== EXTRACTED TEXT ==

Take the Burn out of Heartburn
By Leigh Erin Connealy, M.D.
According to the National Institute of Health, approximately 25 million Americans are suffering from heartburn each year. With such a large number of the population afflicted with this painful and potentially dangerous health problem, chances are that you are represented in this statistic. Over the past decade pharmaceutical companies have lead us to believe that the cause of this heartburn epidemic is an overproduction of stomach acid and doctors are writing millions of “acid blocker” prescriptions each year aimed at easing the symptoms of acid reflux. Ironically however, low stomach acid levels, not excessive levels, may very well be causing your heartburn. And further more, the very act of “blocking” your stomach acid production can have disastrous consequences for your health down the road.
Acid reflux is often incorrectly thought of as a stomach acid disease, but actually it is the result of a malfunctioning muscle called the lower esophageal sphincter (LES). The LES is a flap that separates the base of the esophagus from the top of the stomach and opens only to allow food and liquids to pass down or vomit or gas to pass up. When the LES is functioning properly it will remain closed at all other times, sealing off the esophagus from the harmful acids in the stomach. When the LES is malfunctioning however, the corrosive stomach acids are able to make their way into the esophagus where they burn the esophageal lining. Over time this can lead to ulcers, swelling and even cancer. Many things can lead to LES malfunction: the consumption of nicotine, caffeine, chocolate, certain drugs, eating large meals, obesity, hernia (hiatal), alcohol, food allergies and low stomach acid.
It may be hard for you to move away from the popular misconception that an overproduction of stomach acid is causing your heartburn. After all, it’s been drilled into our heads for years and all of the medications available to treat acid reflux work by either neutralizing or blocking the offending acids. But consider this: As we age our stomach acid levels decline. When we are in our teens these levels are at their very highest, around 175mg/hr. However, by the time we hit our 30’s the levels have declined to an average of 100 mg/hr and once we’ve hit our 60’s the levels are as low as 50 mg/hr. Yet, do you recall having heartburn in your teens or early 20’s?
When I explain the real culprit of heartburn to my patients I often hear the same question: “Since I’ve started taking an acid blocker I’ve had relatively no heartburn but that doesn’t make sense based on what you’ve told me. How can you explain this?” The answer is, when you block the production of stomach acid there isn’t any acid to reflux into the esophagus. So, while the cause of heartburn isn’t an overproduction of acid, by shutting off (or slowing down) acid production you are minimizing the chance that the acid can harm the esophagus. However, this does nothing for the initial problem of the malfunctioning LES. Should you cease taking the acid blocking medication, your heartburn will return almost immediately.
I go on to explain to the patient that, while their medication may be working temporarily, the damage that it’s causing to their body can be extremely dangerous over the long term. Stomach acid plays an important role in both digestion and our overall health and by blocking its production we are essentially starving the body of life sustaining nutrients.
Stomach acid is absolutely vital to digestion, breaking down valuable nutrients in our food so that they can be more easily absorbed into the bloodstream. These nutrients, such as amino acids, minerals and vitamins, are necessary to power the cells in our body. Without an adequate amount of nutrients the cells will not function properly.

===
== COLLECTED MATERIAL ==

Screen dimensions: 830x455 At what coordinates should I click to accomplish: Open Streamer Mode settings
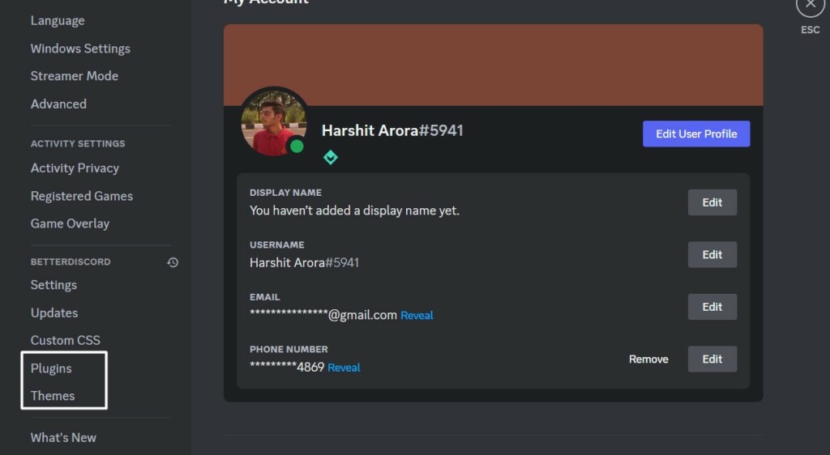74,76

===

**BRIEF**
Go on with the heartburn article from where it stops, in the same style. You can set the material aside; it is not needed here.

**OUTPUT OF THE EXERCISE**
Once the food has been broken down in the stomach it passes into the small intestines where it triggers the secretion of hormones that are necessary to continue the digestive process. The same acid that broke down the food in the stomach is a key component to triggering these hormones. If there is not enough acid present in the food once it’s made its way to the small intestines, these hormones will not be triggered and the digestive process will not be successful. The overall effect of low stomach acid production is the ultimate starvation of your body.
Just as stomach acid is vital to digestion, it is also a powerful protector of your entire GI tract. Inside the various organs of the GI tract reside bacteria that is harmful to the stomach but necessary to the organ that it lives in. When proper acid levels are present the bacteria cannot survive in the stomach, but if acid levels are too low then this harmful bacteria can thrive. If the bacteria spreads it can excrete toxic substances into the entire body. Taking a digestive enzyme after meals may be the key as well.
Research has shown that over time low stomach acid can lead to a wide range of serious diseases, such as cardiovascular disease, type 1 diabetes, osteoporosis, rheumatoid arthritis, asthma, allergies, skin disorders, and depression.
The good news is that acid reflux can be treated naturally and safely by getting to the root of the cause. When a patient comes to me complaining of heartburn the first thing that I do an extensive background to find out what might be causing their LES to malfunction. When a patient has a heavy feeling in their chest after eating, or heartburn a few hours after eating or acid reflux it becomes clear. So many times I find that food allergies play a factor in the problem and by simply eliminating those foods from their normal eating plan we can correct the problem. As there might be multiple causes for the problem, the solution will often involve a combination of nutritional supplements to get the patient back on track.
Once we have developed a treatment plan, weaning the patient of their prescription acid-blocker becomes key to a full recovery. I generally recommend that the patient begin by decreasing their medication to every other day during the first week, then down to only twice a week in the second week, once a week in the third and finally stopping the medication completely in week four. During this time I place the patient on an all-natural supplement designed specifically to treat the effects of heartburn and indigestion called perfectlyhealthy Acid Ease™. This is a proprietary blend with ingredients that include L-Glutamine, Aloe Vera Leaf, deglycerized Licorice Root, Bismuth Citrate, Slippery Elm Bark, Okra Leaf and Fenugreek Seed. Patients should take 2 perfectlyhealthy Acid Ease™ capsules in between each meal and 2 to 3 more directly before bedtime. Once the malfunctioning LES has been corrected, acid reflux will subside and the supplements can be taken, only when they are needed, at bedtime.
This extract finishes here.